Indulge me in a little sesquicentennial sentiment about my favorite jurist. One hundred and fifty years ago this month, Supreme Court Justice Louis Brandeis was born in Louisville, Ky., the son of immigrants from Czechoslovakia.

He graduated from Harvard Law School with some of the highest grades ever received there. He was named to the Supreme Court by President Woodrow Wilson as its first Jewish and most liberal member.

If he is remembered for nothing else, he will be remembered for discovering a constitutional right to privacy, which became the underpinning of the right to an abortion. But there is more.

Justice Brandeis upheld the right of an individual to "think as you will and to speak as you think," even against the government.
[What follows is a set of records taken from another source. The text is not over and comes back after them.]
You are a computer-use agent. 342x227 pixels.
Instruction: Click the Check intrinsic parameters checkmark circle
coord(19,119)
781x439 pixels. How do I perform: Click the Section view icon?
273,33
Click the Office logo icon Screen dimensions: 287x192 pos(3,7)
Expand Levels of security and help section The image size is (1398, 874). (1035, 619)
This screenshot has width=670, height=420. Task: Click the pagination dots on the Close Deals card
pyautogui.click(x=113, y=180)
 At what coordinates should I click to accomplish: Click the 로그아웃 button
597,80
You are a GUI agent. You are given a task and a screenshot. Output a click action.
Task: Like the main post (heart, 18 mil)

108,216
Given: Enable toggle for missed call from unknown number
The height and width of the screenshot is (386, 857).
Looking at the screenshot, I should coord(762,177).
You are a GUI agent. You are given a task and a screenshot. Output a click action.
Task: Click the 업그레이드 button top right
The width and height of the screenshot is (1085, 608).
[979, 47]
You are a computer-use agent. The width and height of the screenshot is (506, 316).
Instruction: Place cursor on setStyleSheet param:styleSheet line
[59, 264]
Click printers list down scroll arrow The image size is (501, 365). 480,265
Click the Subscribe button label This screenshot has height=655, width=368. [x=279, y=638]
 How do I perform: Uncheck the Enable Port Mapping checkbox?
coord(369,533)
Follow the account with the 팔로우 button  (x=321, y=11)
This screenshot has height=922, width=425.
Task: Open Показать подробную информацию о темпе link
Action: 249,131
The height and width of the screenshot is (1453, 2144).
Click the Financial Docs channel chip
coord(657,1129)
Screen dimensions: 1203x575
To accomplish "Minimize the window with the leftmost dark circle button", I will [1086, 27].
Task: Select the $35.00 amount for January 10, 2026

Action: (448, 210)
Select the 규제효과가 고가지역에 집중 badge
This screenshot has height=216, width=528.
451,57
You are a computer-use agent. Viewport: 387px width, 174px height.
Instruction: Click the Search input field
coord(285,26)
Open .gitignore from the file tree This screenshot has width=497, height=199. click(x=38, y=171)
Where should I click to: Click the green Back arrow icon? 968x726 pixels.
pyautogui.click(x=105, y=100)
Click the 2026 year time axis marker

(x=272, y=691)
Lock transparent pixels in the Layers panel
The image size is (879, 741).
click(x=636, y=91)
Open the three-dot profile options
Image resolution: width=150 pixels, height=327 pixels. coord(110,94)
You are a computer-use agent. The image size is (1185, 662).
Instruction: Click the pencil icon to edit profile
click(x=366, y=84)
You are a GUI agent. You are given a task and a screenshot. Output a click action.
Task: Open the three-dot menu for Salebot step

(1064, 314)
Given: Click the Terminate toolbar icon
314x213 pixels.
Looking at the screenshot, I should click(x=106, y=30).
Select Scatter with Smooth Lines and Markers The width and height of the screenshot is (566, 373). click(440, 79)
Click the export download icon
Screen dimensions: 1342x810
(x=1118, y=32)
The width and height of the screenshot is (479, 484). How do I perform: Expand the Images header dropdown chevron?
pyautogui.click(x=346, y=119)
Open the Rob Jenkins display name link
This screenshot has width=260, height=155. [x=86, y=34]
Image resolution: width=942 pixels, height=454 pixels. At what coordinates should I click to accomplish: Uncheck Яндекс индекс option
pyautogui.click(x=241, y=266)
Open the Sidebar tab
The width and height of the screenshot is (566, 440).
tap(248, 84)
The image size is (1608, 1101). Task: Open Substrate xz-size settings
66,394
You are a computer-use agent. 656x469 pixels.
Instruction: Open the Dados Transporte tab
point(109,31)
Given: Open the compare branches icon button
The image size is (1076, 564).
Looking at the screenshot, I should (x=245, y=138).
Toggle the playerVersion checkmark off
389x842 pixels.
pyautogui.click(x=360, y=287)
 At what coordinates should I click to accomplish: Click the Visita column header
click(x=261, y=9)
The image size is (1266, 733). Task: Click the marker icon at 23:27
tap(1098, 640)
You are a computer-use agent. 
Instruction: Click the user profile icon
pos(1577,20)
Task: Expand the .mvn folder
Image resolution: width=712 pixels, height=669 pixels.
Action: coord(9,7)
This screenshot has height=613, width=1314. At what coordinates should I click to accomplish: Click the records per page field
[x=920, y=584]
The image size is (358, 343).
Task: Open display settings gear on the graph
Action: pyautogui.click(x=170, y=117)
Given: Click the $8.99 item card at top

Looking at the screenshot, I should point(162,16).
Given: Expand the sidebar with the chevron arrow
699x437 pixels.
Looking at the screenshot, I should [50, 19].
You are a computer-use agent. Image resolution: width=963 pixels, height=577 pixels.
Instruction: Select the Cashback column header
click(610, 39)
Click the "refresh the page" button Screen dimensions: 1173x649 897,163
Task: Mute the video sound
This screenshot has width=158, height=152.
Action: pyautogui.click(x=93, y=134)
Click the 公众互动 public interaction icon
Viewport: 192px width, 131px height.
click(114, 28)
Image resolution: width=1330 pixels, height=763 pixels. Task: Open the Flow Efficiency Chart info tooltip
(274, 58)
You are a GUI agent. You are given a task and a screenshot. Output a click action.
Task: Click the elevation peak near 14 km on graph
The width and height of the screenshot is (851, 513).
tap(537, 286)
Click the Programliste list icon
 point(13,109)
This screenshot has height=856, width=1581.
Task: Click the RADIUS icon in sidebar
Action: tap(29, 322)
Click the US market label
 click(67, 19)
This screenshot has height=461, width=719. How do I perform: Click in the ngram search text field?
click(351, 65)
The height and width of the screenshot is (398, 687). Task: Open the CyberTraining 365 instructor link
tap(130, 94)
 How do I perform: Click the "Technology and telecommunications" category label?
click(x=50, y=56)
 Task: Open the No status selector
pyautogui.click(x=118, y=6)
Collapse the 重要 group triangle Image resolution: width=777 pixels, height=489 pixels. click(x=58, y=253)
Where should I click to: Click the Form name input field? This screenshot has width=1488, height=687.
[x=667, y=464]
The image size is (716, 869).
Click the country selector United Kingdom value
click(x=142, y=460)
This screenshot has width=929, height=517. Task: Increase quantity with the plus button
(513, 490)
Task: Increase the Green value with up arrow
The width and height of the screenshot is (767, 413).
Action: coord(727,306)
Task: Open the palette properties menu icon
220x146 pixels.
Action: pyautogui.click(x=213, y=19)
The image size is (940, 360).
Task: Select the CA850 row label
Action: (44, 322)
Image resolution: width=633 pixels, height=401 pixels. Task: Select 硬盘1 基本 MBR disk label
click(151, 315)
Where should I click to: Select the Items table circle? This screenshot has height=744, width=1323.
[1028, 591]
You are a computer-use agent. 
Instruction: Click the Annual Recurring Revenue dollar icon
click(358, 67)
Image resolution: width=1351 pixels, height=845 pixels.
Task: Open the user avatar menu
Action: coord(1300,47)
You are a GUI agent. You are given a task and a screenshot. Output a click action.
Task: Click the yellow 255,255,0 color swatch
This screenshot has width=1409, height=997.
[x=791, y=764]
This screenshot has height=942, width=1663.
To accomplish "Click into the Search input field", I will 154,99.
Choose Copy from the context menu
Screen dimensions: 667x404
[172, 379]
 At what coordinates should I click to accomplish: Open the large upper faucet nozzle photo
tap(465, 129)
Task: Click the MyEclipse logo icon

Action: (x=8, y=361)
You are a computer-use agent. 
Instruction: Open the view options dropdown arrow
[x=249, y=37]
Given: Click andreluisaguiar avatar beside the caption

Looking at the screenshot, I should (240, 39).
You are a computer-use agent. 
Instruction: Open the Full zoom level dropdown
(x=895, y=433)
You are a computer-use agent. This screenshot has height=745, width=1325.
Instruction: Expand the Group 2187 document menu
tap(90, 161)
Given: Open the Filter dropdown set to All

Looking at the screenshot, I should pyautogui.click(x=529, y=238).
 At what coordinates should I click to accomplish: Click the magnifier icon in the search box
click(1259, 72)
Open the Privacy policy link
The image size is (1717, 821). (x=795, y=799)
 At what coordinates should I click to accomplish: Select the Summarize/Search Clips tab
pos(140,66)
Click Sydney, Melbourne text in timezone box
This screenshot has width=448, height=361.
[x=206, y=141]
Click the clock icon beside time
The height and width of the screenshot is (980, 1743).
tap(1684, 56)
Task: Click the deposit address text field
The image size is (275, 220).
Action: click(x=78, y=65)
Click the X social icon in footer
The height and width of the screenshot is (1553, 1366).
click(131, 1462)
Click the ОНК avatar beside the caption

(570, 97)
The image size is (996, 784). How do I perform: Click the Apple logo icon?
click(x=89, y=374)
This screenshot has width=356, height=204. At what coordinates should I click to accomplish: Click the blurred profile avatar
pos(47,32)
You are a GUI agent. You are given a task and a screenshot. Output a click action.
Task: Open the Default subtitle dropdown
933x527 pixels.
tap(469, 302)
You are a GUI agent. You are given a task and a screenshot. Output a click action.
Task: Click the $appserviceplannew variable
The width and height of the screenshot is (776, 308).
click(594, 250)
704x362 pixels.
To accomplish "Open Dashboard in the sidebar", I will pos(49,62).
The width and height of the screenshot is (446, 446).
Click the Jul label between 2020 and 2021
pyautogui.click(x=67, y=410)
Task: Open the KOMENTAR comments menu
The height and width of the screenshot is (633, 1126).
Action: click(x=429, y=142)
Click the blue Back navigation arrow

He enunciated a right to be left alone by the government as the right "most valued by civilized men."

He held that decency, security, and liberty require that "government officials be subjected to the same rules of conduct that are commands to the citizen."

He asserted that the doctrine of separation of powers was adopted "not to promote efficiency but to preclude the exercise of arbitrary power."

And, on an issue hotly debated during President Roosevelt's New Deal days, he held that there must be power in the states and in the nation to remold, through experimentation, our economic practices and institutions.

Here are a few other lines from Brandeis:

"Sunlight is said to be the best of disinfectants."

"The most important political office is that of the private citizen."

And, finally, "Those who won our independence ... did not fear political change. They did not exalt order at the cost of liberty."

Full disclosure: I hold an honorary degree from Brandeis University.

Daniel Schorr is a senior news analyst at National Public Radio.